Written request:
Copy out the records below verbatim, from the line containing "Click the 储存条件" through the line containing "[x=812, y=345]", including both of those lines.

(Dataset entries)
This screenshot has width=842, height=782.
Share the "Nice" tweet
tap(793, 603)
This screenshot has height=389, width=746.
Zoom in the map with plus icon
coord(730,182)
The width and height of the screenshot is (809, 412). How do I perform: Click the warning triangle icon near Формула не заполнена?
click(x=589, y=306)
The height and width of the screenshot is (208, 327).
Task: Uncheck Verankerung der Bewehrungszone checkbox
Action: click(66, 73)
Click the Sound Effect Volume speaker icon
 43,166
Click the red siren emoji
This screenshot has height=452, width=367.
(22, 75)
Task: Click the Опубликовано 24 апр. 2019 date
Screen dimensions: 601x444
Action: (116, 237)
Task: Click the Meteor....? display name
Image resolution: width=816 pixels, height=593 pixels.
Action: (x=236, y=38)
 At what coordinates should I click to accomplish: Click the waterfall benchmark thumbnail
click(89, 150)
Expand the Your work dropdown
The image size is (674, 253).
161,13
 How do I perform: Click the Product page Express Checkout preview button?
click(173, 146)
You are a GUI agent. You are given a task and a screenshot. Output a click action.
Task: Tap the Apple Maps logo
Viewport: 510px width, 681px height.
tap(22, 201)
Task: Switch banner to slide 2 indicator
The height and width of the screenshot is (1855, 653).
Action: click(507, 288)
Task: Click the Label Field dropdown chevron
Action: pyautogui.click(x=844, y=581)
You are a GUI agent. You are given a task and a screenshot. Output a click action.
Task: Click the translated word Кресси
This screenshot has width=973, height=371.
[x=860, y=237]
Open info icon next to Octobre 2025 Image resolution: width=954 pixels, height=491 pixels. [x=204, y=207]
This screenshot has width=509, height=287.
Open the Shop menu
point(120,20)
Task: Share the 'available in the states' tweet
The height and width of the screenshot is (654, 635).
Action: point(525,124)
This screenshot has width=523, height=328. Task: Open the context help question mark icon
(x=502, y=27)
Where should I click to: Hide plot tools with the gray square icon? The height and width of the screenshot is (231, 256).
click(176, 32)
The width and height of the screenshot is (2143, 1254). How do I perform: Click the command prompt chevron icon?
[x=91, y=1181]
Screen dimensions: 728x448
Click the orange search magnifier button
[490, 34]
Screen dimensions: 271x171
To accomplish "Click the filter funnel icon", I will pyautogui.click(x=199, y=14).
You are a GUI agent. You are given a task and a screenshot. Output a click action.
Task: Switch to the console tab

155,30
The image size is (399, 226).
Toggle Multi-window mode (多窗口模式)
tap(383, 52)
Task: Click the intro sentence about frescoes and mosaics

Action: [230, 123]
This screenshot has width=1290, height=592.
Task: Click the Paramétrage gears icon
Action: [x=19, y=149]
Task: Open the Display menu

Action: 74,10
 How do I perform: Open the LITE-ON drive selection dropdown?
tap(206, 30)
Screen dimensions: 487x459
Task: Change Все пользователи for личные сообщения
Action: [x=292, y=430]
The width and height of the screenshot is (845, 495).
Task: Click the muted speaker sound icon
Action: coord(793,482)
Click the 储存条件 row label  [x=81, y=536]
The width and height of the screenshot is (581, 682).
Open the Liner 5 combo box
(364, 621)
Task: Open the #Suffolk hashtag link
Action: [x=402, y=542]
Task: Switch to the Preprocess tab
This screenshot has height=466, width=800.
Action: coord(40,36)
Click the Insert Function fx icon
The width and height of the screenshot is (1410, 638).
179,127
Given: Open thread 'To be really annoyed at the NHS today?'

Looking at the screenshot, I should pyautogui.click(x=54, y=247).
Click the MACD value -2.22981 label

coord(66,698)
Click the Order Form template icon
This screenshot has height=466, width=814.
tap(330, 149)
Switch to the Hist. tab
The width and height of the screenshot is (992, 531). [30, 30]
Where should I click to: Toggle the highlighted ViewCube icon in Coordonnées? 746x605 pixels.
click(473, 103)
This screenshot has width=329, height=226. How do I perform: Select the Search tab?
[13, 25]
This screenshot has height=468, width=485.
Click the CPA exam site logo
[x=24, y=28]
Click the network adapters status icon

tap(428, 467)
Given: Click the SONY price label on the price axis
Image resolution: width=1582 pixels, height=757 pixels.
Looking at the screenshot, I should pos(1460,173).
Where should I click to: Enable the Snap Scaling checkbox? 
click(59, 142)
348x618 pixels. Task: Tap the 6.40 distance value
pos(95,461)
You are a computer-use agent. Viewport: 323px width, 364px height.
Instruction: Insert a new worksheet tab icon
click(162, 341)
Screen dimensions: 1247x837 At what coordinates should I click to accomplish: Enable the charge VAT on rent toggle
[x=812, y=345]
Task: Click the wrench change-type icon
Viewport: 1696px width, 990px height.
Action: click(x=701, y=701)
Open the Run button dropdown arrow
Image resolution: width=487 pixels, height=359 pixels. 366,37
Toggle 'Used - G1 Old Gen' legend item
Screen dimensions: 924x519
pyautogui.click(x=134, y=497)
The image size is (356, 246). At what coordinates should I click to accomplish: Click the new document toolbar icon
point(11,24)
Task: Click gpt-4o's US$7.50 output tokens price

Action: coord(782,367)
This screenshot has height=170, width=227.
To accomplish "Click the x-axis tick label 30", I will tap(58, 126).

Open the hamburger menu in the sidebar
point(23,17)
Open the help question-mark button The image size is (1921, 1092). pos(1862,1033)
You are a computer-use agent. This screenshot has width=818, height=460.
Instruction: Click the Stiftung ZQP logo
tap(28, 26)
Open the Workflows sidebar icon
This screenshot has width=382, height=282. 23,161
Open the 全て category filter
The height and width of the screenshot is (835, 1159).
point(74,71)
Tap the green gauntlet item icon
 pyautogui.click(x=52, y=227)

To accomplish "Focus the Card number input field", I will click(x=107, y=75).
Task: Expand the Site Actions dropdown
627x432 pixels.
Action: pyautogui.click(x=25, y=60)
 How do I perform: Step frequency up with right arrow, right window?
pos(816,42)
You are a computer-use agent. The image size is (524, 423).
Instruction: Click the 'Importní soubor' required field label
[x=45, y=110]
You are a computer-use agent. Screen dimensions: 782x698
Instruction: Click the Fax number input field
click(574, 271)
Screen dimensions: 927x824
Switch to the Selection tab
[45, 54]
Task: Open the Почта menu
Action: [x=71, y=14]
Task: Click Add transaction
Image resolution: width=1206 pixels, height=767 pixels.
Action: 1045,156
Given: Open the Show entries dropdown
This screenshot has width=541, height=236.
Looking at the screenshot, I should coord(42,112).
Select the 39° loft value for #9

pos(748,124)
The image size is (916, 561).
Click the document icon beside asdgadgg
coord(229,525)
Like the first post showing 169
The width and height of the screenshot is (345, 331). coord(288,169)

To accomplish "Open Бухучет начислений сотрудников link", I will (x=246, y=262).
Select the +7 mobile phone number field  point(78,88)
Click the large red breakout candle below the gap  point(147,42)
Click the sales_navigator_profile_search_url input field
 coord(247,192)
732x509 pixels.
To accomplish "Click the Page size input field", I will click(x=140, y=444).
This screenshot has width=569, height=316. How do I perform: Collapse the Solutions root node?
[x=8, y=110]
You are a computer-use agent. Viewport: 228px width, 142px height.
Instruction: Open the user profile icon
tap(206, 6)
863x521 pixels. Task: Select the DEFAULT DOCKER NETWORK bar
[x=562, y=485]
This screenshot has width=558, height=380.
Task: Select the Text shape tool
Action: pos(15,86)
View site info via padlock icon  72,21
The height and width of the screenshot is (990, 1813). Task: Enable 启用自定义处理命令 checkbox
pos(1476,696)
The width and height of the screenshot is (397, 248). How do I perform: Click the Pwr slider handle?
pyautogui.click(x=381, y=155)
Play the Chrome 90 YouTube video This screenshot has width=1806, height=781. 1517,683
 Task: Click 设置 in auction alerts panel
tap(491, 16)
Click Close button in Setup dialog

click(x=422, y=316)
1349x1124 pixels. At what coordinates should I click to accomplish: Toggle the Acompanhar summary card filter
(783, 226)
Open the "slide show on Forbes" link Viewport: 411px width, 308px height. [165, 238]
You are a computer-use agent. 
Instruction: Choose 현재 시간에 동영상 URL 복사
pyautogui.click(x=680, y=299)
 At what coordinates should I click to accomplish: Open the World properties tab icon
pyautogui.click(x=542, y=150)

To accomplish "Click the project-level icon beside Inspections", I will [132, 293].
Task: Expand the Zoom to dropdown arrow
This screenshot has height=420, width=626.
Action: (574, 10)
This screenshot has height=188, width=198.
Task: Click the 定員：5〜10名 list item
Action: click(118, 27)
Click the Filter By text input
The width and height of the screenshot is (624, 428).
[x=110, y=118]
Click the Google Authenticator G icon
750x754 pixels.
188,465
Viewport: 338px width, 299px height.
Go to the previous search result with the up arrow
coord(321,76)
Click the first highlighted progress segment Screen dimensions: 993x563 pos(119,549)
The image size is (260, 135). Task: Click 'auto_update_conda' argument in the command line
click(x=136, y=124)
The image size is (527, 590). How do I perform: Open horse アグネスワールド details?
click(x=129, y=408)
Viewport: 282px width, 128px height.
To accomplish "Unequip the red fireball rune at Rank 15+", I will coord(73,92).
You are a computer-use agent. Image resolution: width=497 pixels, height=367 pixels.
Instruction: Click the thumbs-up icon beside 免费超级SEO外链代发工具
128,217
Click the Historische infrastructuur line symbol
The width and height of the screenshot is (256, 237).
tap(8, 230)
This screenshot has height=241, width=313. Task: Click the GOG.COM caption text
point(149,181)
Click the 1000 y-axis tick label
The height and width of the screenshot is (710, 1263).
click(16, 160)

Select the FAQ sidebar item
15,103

Answer to this problem:
Click the 储存条件 row label  [x=81, y=536]
The width and height of the screenshot is (581, 682).
Open the Liner 5 combo box
(364, 621)
Task: Open the #Suffolk hashtag link
Action: [x=402, y=542]
Task: Switch to the Preprocess tab
This screenshot has height=466, width=800.
Action: coord(40,36)
Click the Insert Function fx icon
The width and height of the screenshot is (1410, 638).
179,127
Given: Open thread 'To be really annoyed at the NHS today?'

Looking at the screenshot, I should pyautogui.click(x=54, y=247).
Click the MACD value -2.22981 label

coord(66,698)
Click the Order Form template icon
This screenshot has height=466, width=814.
tap(330, 149)
Switch to the Hist. tab
The width and height of the screenshot is (992, 531). [30, 30]
Where should I click to: Toggle the highlighted ViewCube icon in Coordonnées? 746x605 pixels.
click(473, 103)
This screenshot has width=329, height=226. How do I perform: Select the Search tab?
[13, 25]
This screenshot has height=468, width=485.
Click the CPA exam site logo
[x=24, y=28]
Click the network adapters status icon

tap(428, 467)
Given: Click the SONY price label on the price axis
Image resolution: width=1582 pixels, height=757 pixels.
Looking at the screenshot, I should pos(1460,173).
Where should I click to: Enable the Snap Scaling checkbox? 
click(59, 142)
348x618 pixels. Task: Tap the 6.40 distance value
pos(95,461)
You are a computer-use agent. Viewport: 323px width, 364px height.
Instruction: Insert a new worksheet tab icon
click(162, 341)
Screen dimensions: 1247x837 At what coordinates should I click to accomplish: Enable the charge VAT on rent toggle
[x=812, y=345]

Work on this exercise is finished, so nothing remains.